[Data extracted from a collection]
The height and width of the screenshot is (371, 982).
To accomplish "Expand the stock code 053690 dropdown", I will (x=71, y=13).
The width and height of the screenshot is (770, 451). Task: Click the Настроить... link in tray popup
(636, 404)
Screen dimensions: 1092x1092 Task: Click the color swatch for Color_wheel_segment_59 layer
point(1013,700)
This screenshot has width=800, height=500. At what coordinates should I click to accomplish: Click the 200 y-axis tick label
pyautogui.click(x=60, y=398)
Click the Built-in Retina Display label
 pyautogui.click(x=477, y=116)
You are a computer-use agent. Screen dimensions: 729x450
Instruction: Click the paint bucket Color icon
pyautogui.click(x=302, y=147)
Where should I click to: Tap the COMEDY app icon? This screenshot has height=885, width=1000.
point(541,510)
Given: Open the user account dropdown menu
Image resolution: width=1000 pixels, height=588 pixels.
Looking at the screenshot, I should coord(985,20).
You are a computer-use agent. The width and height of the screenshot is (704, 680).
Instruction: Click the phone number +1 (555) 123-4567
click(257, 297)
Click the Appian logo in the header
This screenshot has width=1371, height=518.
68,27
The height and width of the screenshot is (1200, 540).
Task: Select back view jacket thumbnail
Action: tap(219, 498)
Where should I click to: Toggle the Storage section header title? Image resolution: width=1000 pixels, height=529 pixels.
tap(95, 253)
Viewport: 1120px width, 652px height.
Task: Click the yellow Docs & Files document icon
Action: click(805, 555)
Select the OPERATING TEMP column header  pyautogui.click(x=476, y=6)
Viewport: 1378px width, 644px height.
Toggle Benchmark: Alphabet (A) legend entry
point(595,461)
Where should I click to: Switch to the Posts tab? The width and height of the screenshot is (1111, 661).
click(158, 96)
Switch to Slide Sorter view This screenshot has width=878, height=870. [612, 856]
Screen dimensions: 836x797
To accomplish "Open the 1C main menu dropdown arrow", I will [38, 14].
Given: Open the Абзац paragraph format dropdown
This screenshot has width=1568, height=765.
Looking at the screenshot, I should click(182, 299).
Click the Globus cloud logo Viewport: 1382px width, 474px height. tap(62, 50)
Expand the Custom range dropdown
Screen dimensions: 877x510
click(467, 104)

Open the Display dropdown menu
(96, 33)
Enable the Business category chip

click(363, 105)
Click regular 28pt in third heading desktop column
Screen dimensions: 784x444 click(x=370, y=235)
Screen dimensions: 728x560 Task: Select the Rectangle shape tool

**About this exercise:**
Whenever a line above contains "Expand", copy that line.

**Result of the task:**
To accomplish "Expand the stock code 053690 dropdown", I will (x=71, y=13).
Expand the Custom range dropdown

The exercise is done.